* Paginafragment:
::::::::::

Vandaag heeft de officiële overdracht van het voorzitterschap van de Caribbean Development and Cooperation Council (CDCC) plaatsgevonden in Hotel Torarica.
De minister van Buitenlandse Zaken, International Business en Internationale Samenwerking, Albert Ramdin, geeft vanaf vandaag leiding aan dit orgaan. Ramdin wil het werk van de scheidende voorzitter, de minister van Buitenlandse Zaken van Sint Vincent & the Grenadines, Keisal Melissa Peters, voortzetten. Dit, vooral omdat Suriname in de unieke positie is als een leidende stem van de Caribische regio als voorzitter van de Caricom.
Oplossingen zoeken
Ramdien heeft andere Caricom-landen opgeroepen om gebruik te maken van de ruimte die de CDCC hen heeft geboden om innovatieve oplossingen te zoeken voor onze hoge schuldenlast en schuldendienst kosten. Hiervoor verwees hij naar de situatie in het Caribisch gebied, maar voornamelijk in Suriname, sinds de Covid-19 pandemie. De minister zei ook dat de hele regio vanaf de start van de oorlog tussen Rusland en Oekraïne kampt met economische uitdagingen.

::::::::::

* Regels uit dataset:
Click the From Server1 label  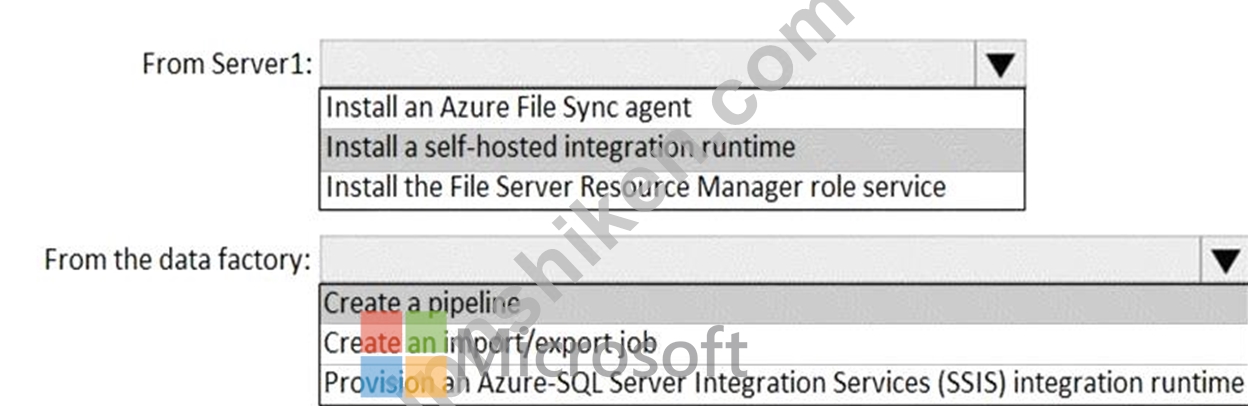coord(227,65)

::::::::::

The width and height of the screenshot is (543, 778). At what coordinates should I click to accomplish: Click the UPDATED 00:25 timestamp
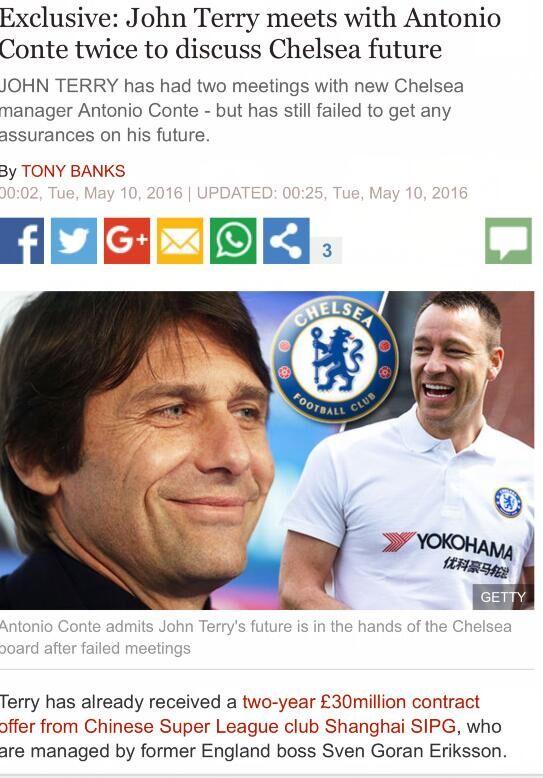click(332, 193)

::::::::::

* Opdracht 1:
Beantwoord deze vragen over het paginafragment over de CDCC:
(a) In welk hotel vond de overdracht van het voorzitterschap plaats?
(b) Wie was de scheidende voorzitter?
(c) Sinds het begin van welke oorlog heeft de hele regio volgens de minister economische uitdagingen?
* Opdracht 2: Ga verder met het paginafragment over de CDCC, vanaf de zin na de laatste zin die er staat.

* Resultaat 1:
(a) Hotel Torarica
(b) Keisal Melissa Peters, minister van Buitenlandse Zaken van Sint Vincent & the Grenadines
(c) De oorlog tussen Rusland en Oekraïne

* Resultaat 2:
De nieuwe CDCC-voorzitter vindt het noodzakelijk dat de Caricom-landen blijven samenwerken met internationale financiële instellingen om meer steun voor middeninkomenslanden te bevorderen. Het is ook de bedoeling om ervoor te zorgen dat de specifieke behoeften van het Caribisch gebied door de internationale gemeenschap worden gehoord en op zinvolle wijze worden aangepakt. “Suriname zet zich in om te helpen een verschil te maken en zich te concentreren op die gebieden die van voordeel zijn voor onze regio.”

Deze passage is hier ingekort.